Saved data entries

⟨

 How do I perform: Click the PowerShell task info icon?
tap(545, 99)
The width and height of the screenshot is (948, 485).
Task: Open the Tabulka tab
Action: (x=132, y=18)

⟩

Exercise prompt: Reproduce the records above word for word, keeping every line as it appears.

Solution to the problem:
 How do I perform: Click the PowerShell task info icon?
tap(545, 99)
The width and height of the screenshot is (948, 485).
Task: Open the Tabulka tab
Action: (x=132, y=18)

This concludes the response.